Plasmid-containing cells were grown overnight at 37°C in 5 ml of LB broth supplemented with 50 μg of ampicillin ml−1 (Sigma), and plasmid DNA was recovered with the Magic Miniprep DNA purification system (Promega). All plasmids were cut with HindIII and EcoRI to assess the size of the insert. Fragments were separated by electrophoresis in 0.8% (wt/vol) agarose gels and visualized by staining with ethidium bromide. Plasmids pAAL89, pAAL90, and pAAL91 contained DNA inserts of 500, 2,600, and 3,700 bp, respectively. Plasmid pAAL91 was further digested with a range of restriction endonucleases to produce a restriction map (Fig. 1). The cloned fragment contained restriction sites for the enzymes EcoRI and SacI.
Characterization of the gene encoding the 34-kDa OMP.
The DNA sequence of the OMP gene, contained within the 3.7-kb fragment from pAAL91, was determined in both directions with a Sequenase 2.0 kit (United States Biochemical Corp.) by using synthetic primers. Translation of the 1,080-bp DNA sequence by use of the program NIP of Dear and Staden (5) revealed an open reading frame of 1,041 bp (Fig. 2). This open reading frame encodes a protein of 346 amino acid residues with a calculated Mr of 36,905. Analysis of the predicted N-terminal amino acid sequence revealed the presence of a leader peptide rich in hydrophobic domains and with alanine residues present at positions 19 and 21. Both features are characteristic of signal peptides used for protein export.
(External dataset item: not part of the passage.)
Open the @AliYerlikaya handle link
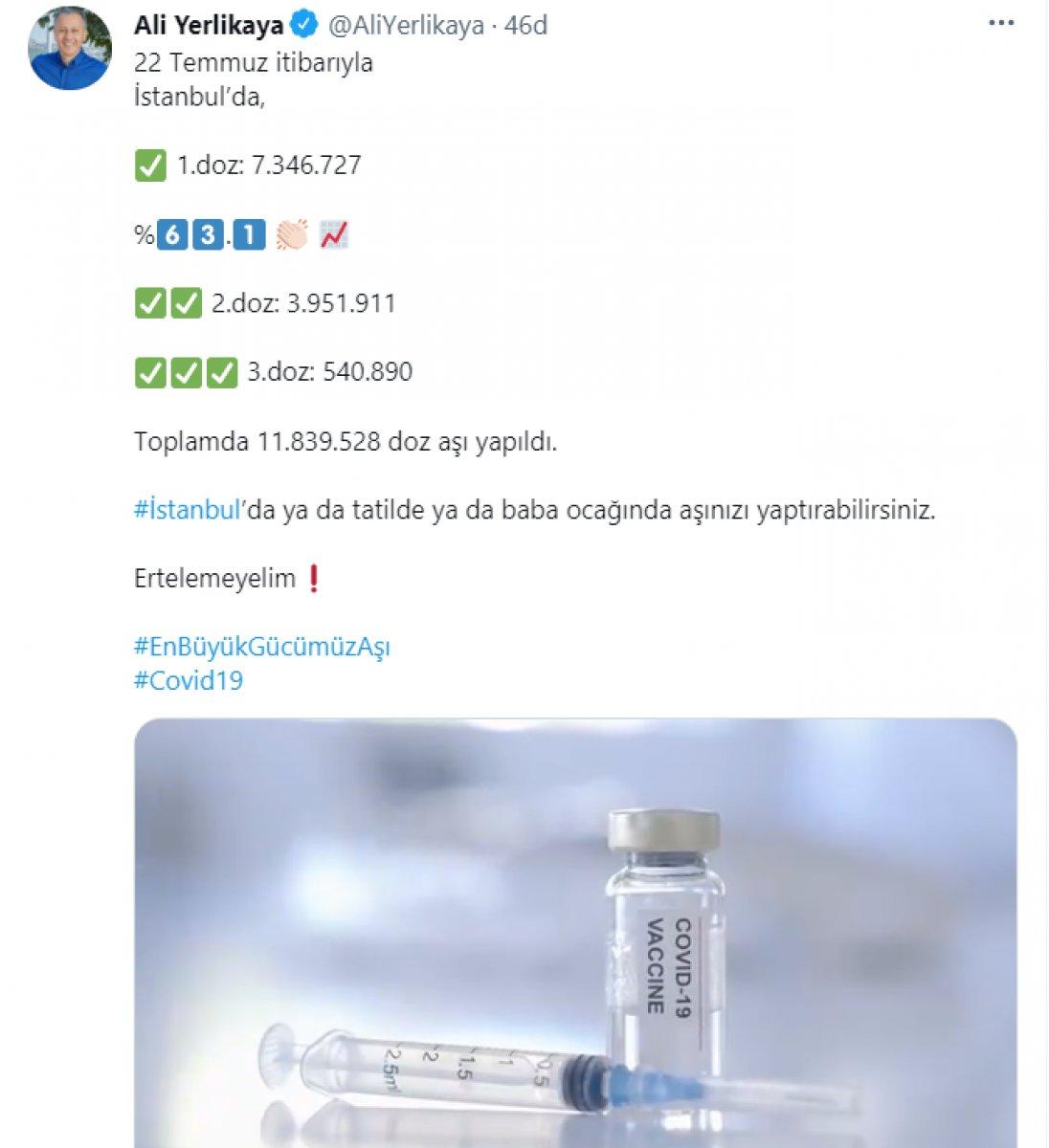1049x1148 pixels. pyautogui.click(x=406, y=26)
The sequence of the N-terminal region of the major OMP of A. actinomycetemcomitans has been reported on two occasions (17, 31) and is identical to residues 22 to 34 of the deduced amino-terminal sequence of the gene encoding the 34-kDa OMP. Thus, subsequent localization of the signal peptidase cleavage site between amino acids 21 and 22 indicated that the mature protein had an Mr of 34,911. This mass is consistent with the size of the protein expressed by JM109/pAAL91, which was identified by Western blot analysis (data not shown). We have named the major OMP of A. actinomycetemcomitans Omp34, and its corresponding gene has been named omp34.
Omp34 is a member of the OmpA family of proteins.
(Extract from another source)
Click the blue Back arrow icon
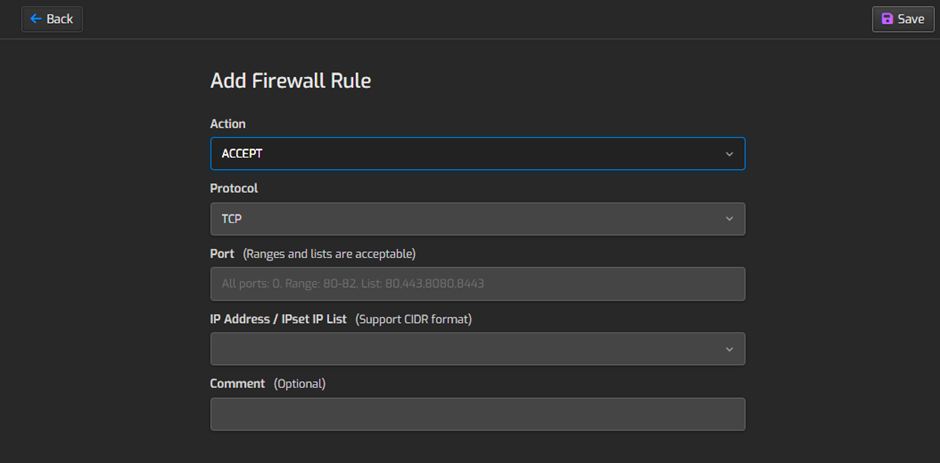Viewport: 940px width, 463px height. click(37, 19)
Further analysis of the predicted amino acid sequence of Omp34 of A. actinomycetemcomitans clearly demonstrated that it had significant identity to members of the OmpA family of proteins. The closest relative of Omp34 identified to date is the outer membrane protein P5 (OmpP5) of Haemophilus influenzae (19); these two proteins have 67% identity. Omp34 also has 57.1 and 56.7% identity to the two OmpA homologs, MOMP and OmpA2, of Haemophilus ducreyi, respectively (12). H. ducreyi is not unique in this respect since Aeromonas salmonicida also has two genes which code for OmpA homologs (3). Omp34 also demonstrates 52.9% identity to both E. coli and Salmonella typhimurium OmpAs (1, 8). The OmpA-like protein of Pasteurella multocida has recently been characterized; 10 of the first 12 amino acid residues are identical to the predicted N-terminal sequence of Omp34 (27). Figure 3 shows the sequence alignment of Omp34, OmpP5 of H. influenzae, and OmpA of E. coli. The sequence relatedness between these proteins is greater in the C-terminal region; this is due, in part, to a putative peptidoglycan binding motif (NX2LSX2RAX2VX3L) that is conserved throughout the OmpA family (6, 13).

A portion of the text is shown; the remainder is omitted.